> Prompt: Go to the line holding "Expand the DP profile dropdown" in the data below. Return it and each line after it through the last, exactly, and skip the pictures.

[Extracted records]

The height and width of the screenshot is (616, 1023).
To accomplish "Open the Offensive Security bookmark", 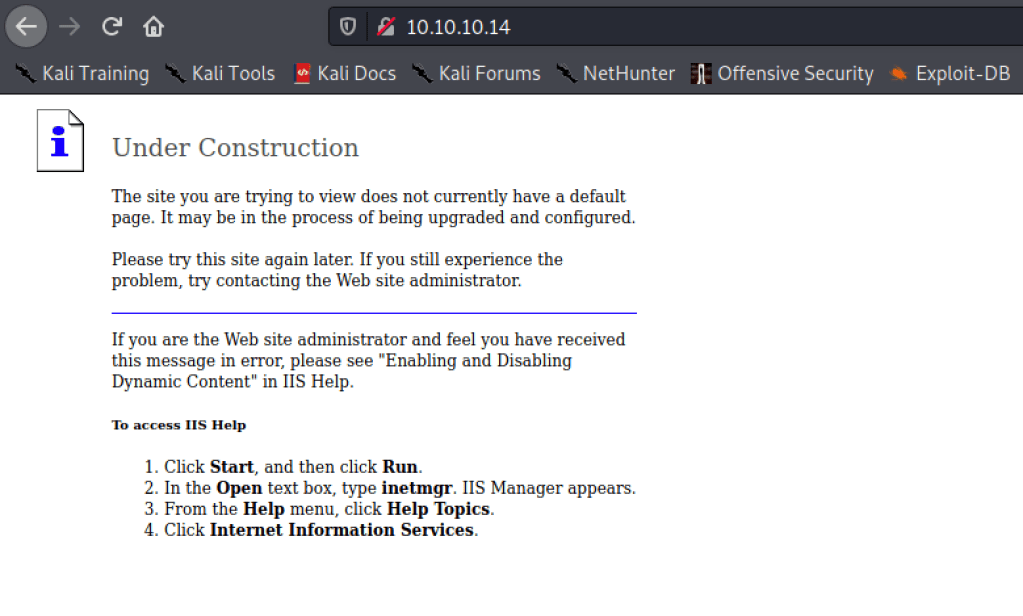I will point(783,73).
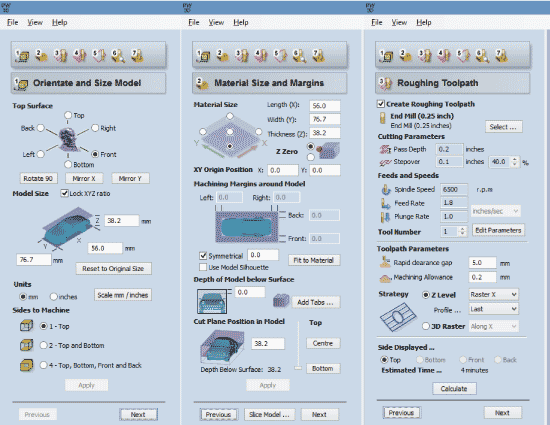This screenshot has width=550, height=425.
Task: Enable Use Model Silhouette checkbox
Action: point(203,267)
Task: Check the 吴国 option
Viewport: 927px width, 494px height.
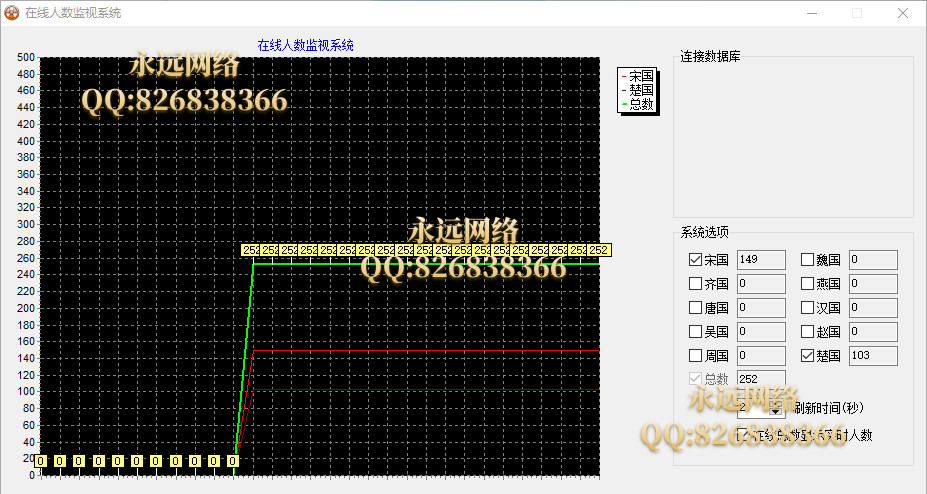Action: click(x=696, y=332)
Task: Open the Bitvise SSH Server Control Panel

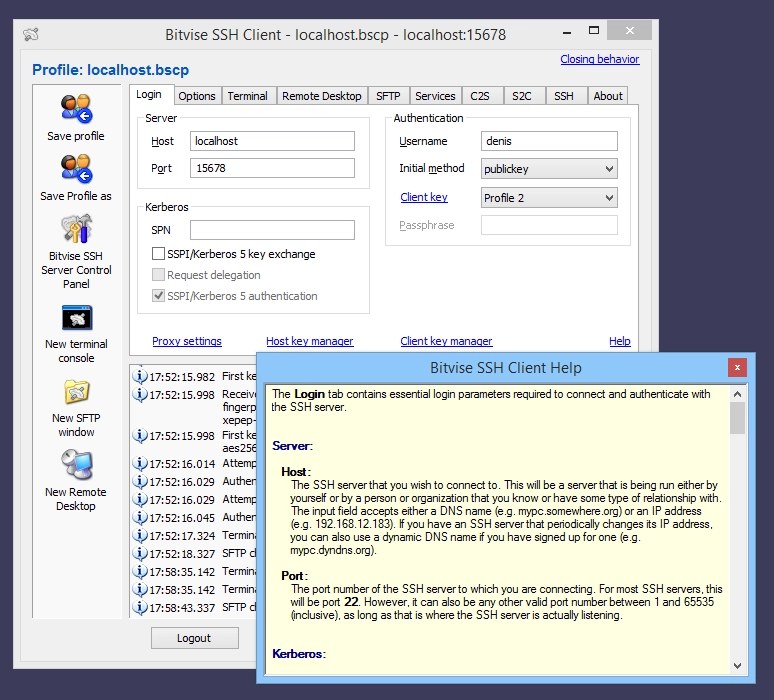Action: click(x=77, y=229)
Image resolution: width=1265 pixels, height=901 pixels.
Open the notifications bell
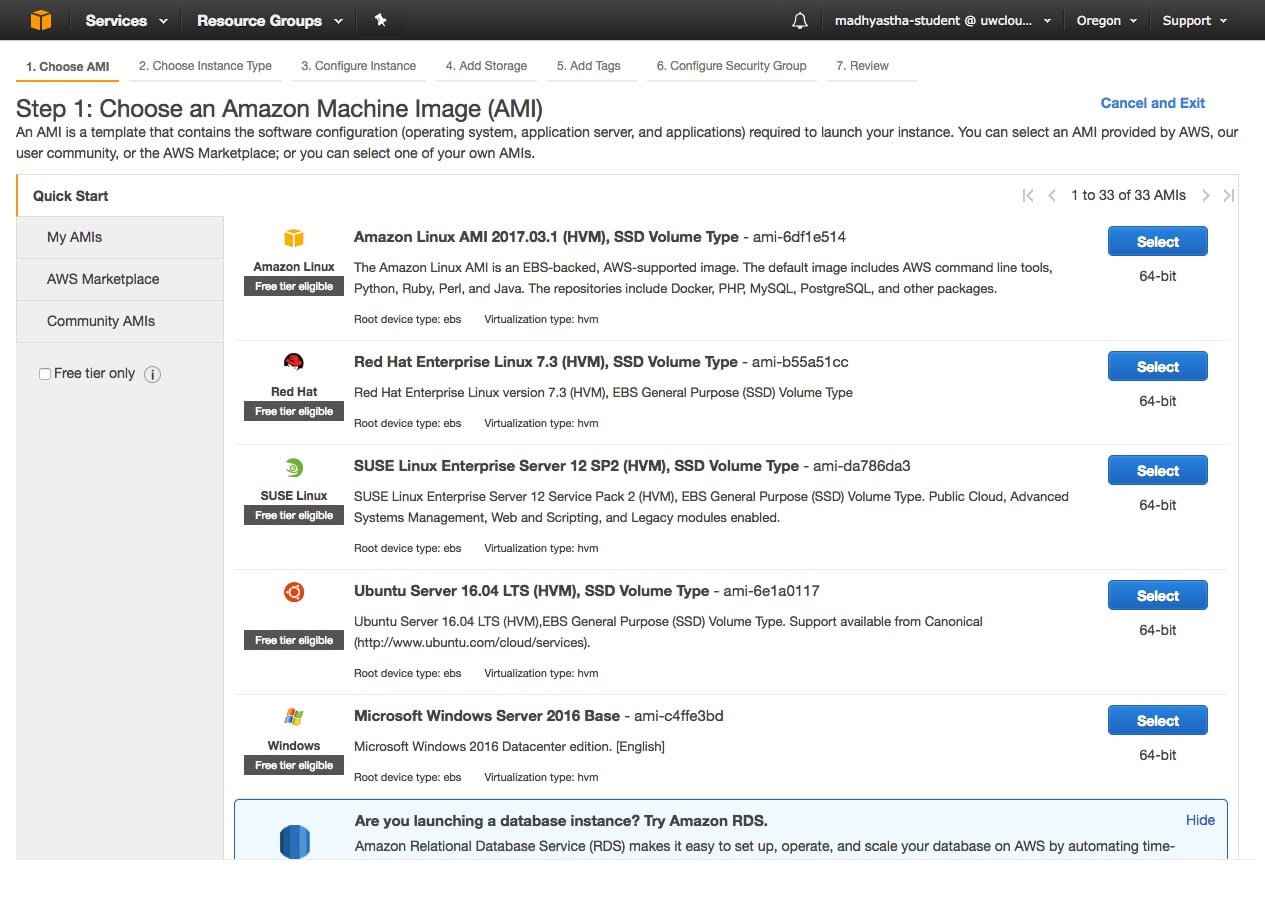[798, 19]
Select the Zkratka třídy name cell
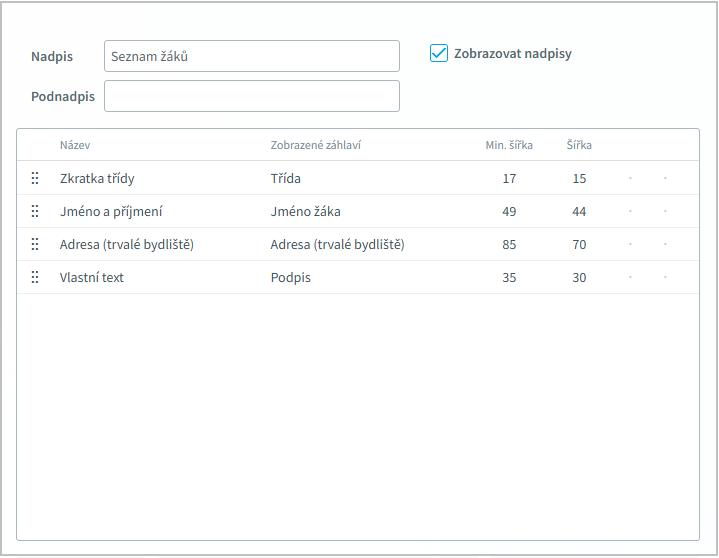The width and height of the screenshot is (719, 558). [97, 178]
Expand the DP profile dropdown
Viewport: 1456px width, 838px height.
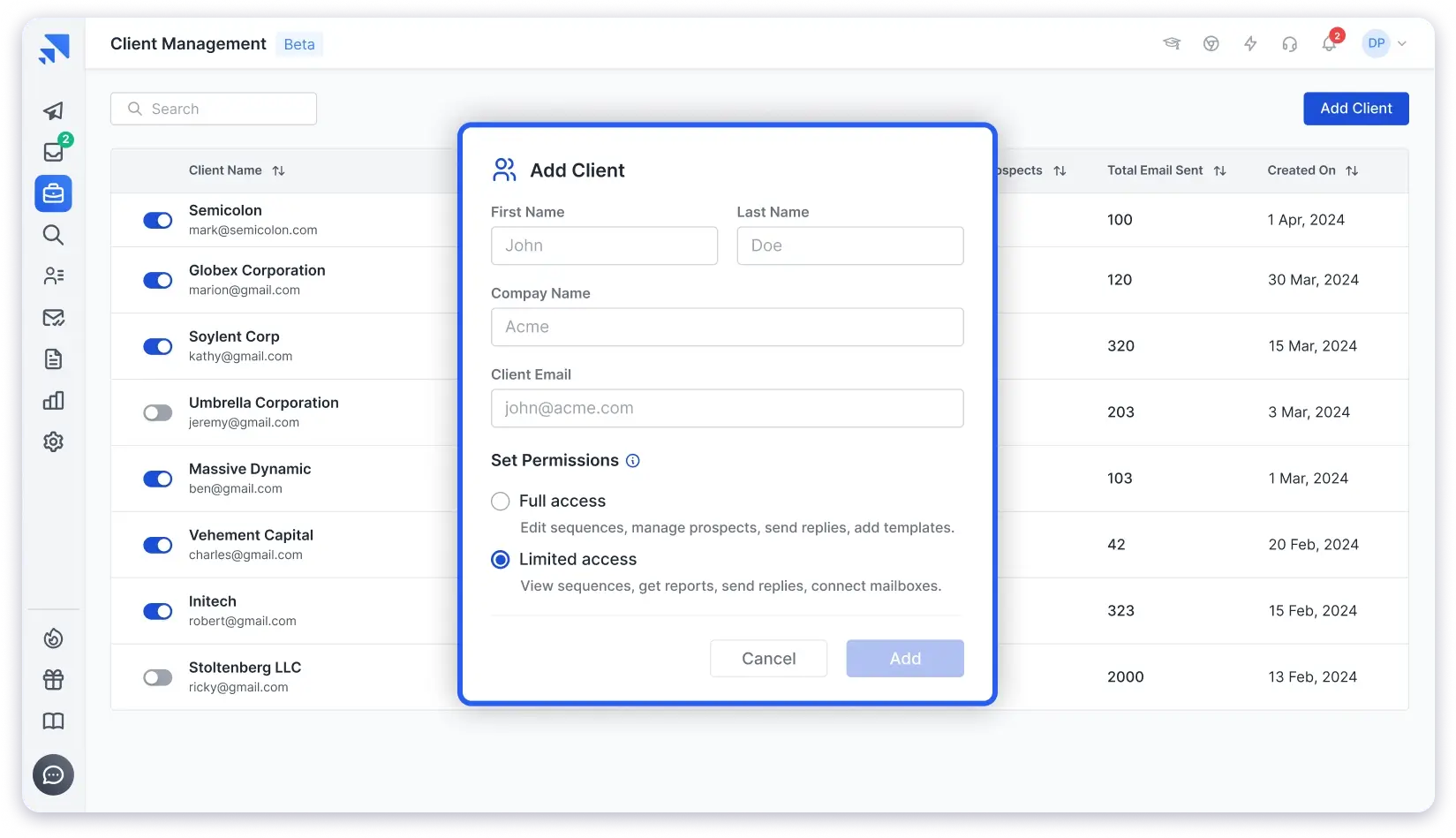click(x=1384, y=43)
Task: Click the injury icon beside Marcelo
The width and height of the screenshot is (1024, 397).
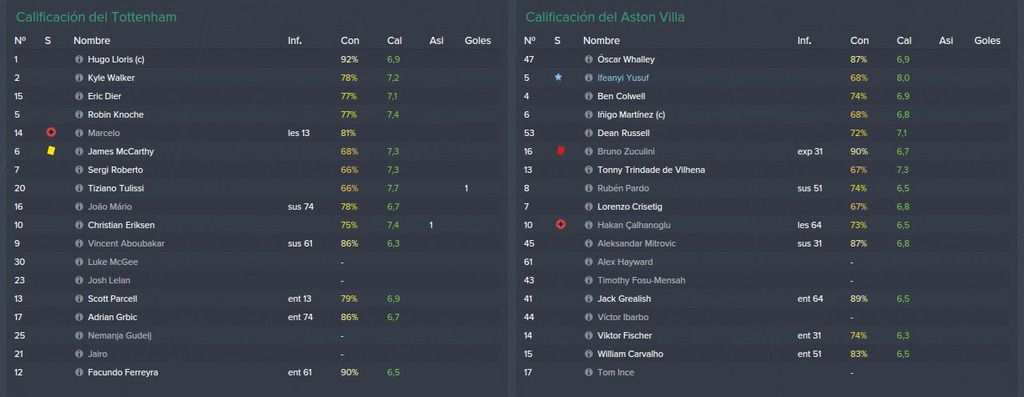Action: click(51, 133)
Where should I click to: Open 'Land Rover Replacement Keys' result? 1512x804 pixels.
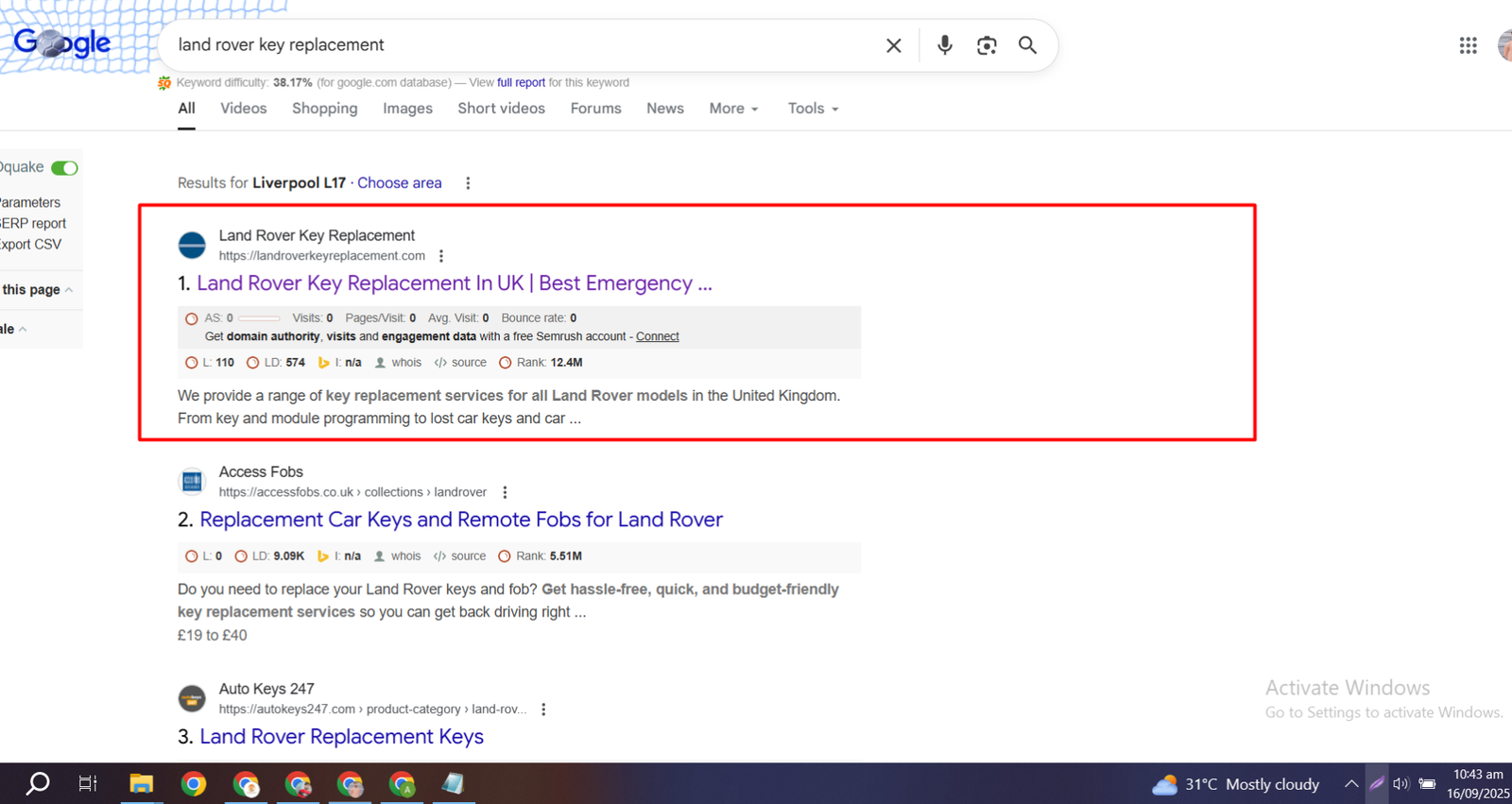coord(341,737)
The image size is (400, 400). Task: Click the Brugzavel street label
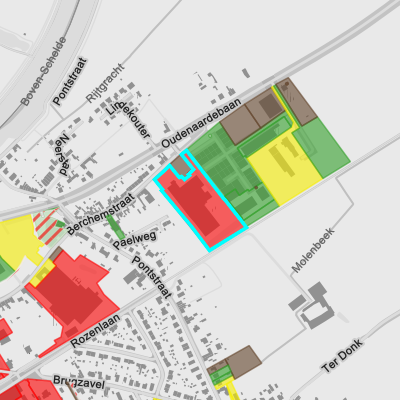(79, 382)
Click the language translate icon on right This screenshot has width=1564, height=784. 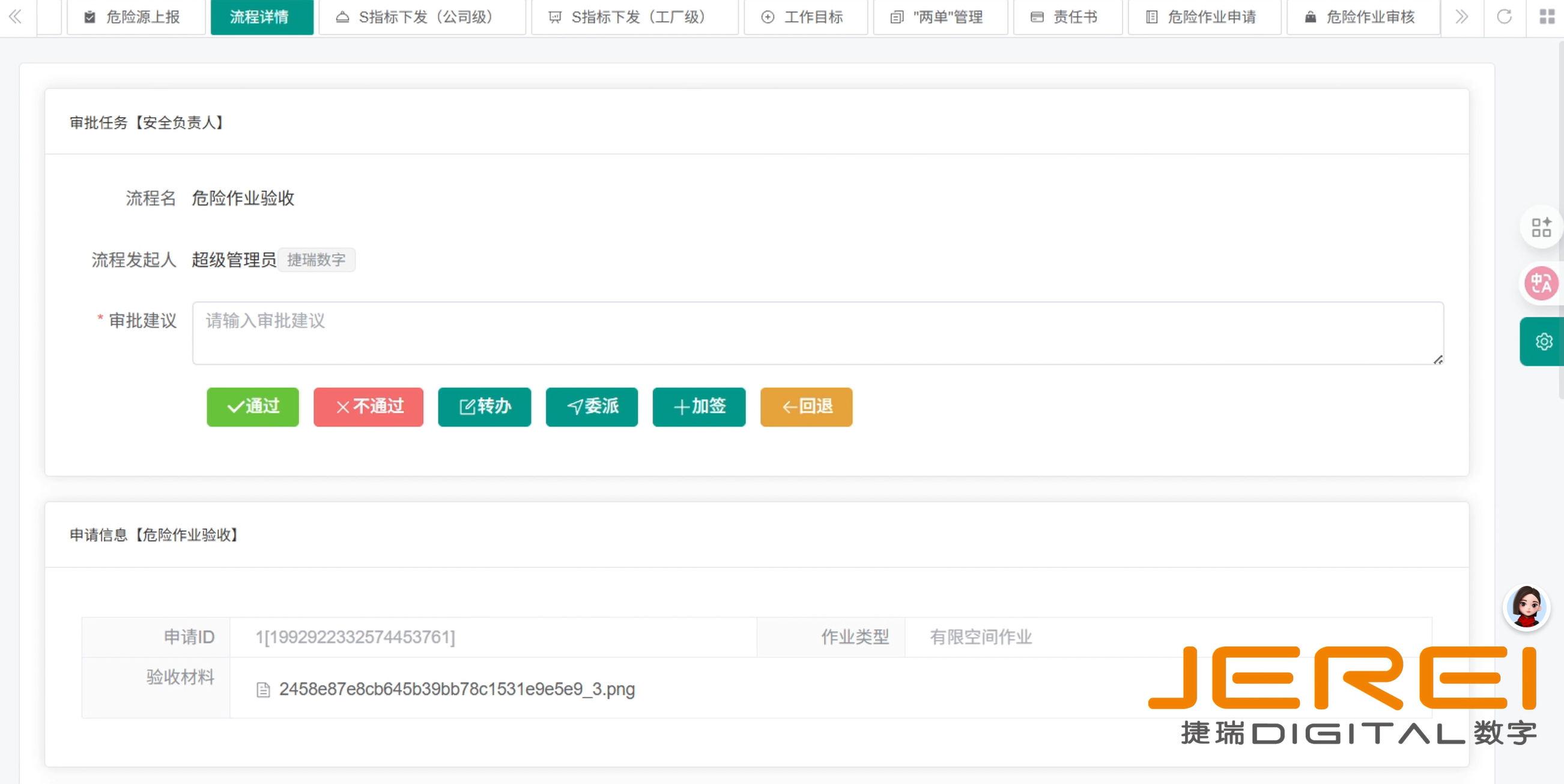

> Output for this exercise:
Expand the DP profile dropdown
Viewport: 1456px width, 838px height.
click(x=1384, y=43)
Task: Click the injury icon beside Marcelo
The width and height of the screenshot is (1024, 397).
Action: click(51, 133)
Where should I click to: Open 'Land Rover Replacement Keys' result? 1512x804 pixels.
coord(341,737)
The image size is (400, 400). Task: Click the Brugzavel street label
(79, 382)
Click the language translate icon on right This screenshot has width=1564, height=784. 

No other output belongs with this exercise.